Recovering from infidelity is not a linear process. Some days a couple may see glimpses of where they want their relationship to be, only to find they feel like they have gone back to step one the next day. Effective recovery is an upward trend. Through the good days and bad days, the couple may find the lows are not as low as when they began and the highs are more frequent. Understanding the process and being focused on the goal of reconciliation can help a couple cope when emotions are running high.
LOWER YOUR DEFENSES
One of the most important lessons for a wayward partner is to learn to avoid being defensive. Defensiveness can take many forms. Avoiding or dismissing the severity of the infidelity are only a few ways you can be seen as defensive. Blaming your partner for your infidelity is also defensive and may be detrimental to your partner’s healing. Being defensive also destroys the injured partner’s safety.

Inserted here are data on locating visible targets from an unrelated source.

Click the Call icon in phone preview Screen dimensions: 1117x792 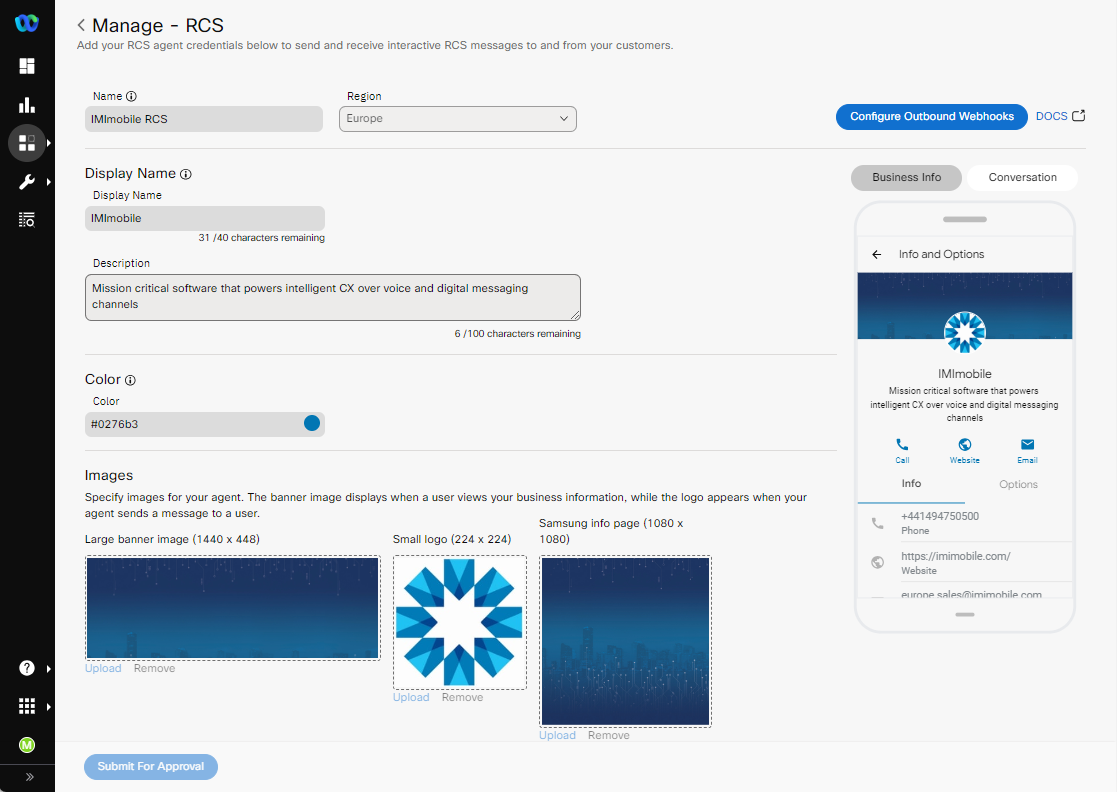click(902, 445)
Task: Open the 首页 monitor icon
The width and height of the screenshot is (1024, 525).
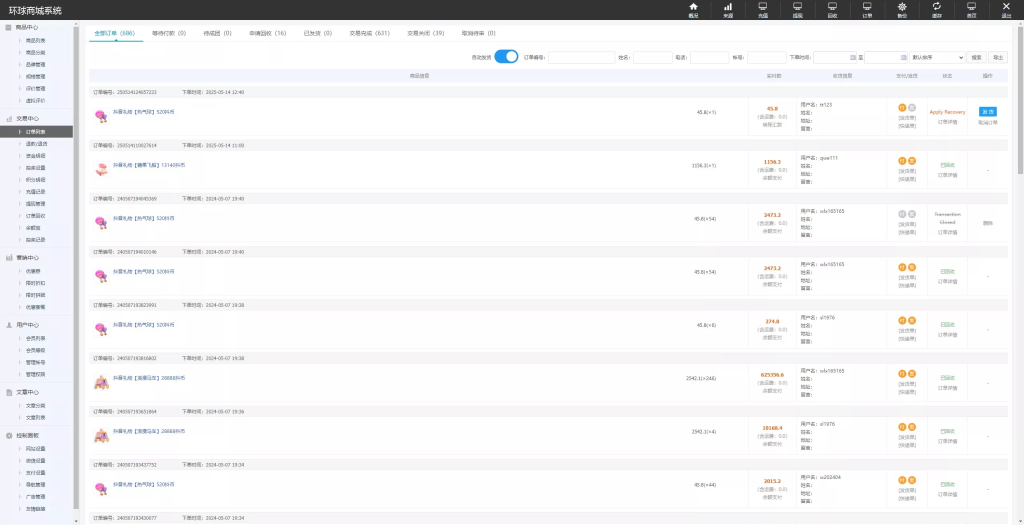Action: (x=971, y=8)
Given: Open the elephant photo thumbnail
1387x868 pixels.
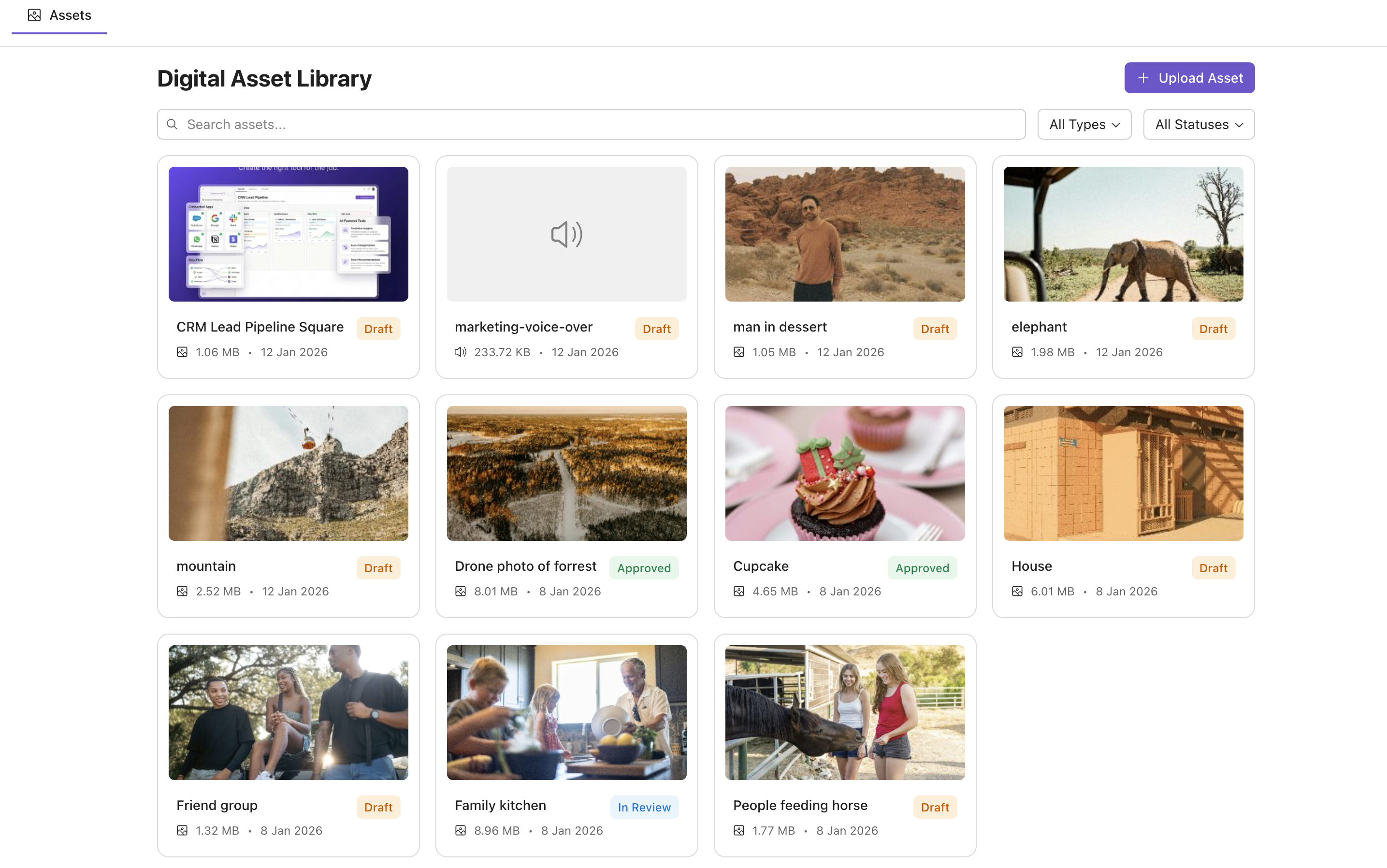Looking at the screenshot, I should click(x=1122, y=234).
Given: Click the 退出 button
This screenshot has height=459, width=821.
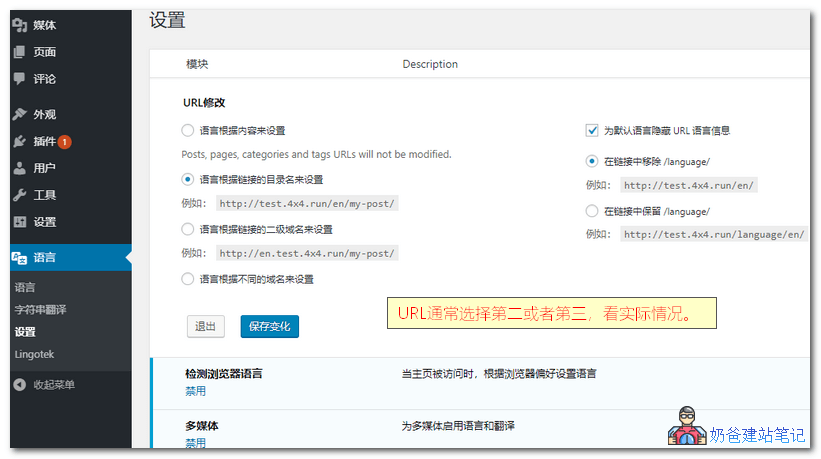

A wayward partner who consistently takes responsibility for their actions may help their partner to heal faster. When they attack out of hurt, an injured partner wants to believe there is remorse. To show remorse and empathy allows the hurt partner to get what they need in order to heal.
Defending against attack is a natural human response. You may find it useful to think of a partner’s anger as an attack on the distress they are experiencing. Hurt partners may scream, cry, or seem cold in an attempt to rid themselves of pain. Be careful to notice if your relationship is becoming abusive; if so, get help immediately. If your partner is not abusive, to defend against the attack may mean the injured partner is left with this pain. Taking the burden of this suffering may be the act of love that the hurt partner needs in the wake of discovery/revelation. This can help to reestablish trust when you are determined to make amends for the hurt.
Relationships can heal from infidelity. The process is not without its challenges, but it is possible. A couple typically does best when they are determined to work through the pain to get to the healing on the other side. If you are considering reconciliation, you must first decide that rebuilding is your true goal if you want to be successful. Both partners will need to find healing in the pain of an affair, perhaps at different times. Allowing an injured partner to guide the recovery process is important for their healing. If you are able to weather the storms that come without being defensive, you may be more likely to succeed in the recovery process.
Infidelity does not have to mean the demise of your partnership. If you are willing to work through this challenge, perhaps with a nonjudgmental therapist guiding the process, your love for one another can emerge stronger than before.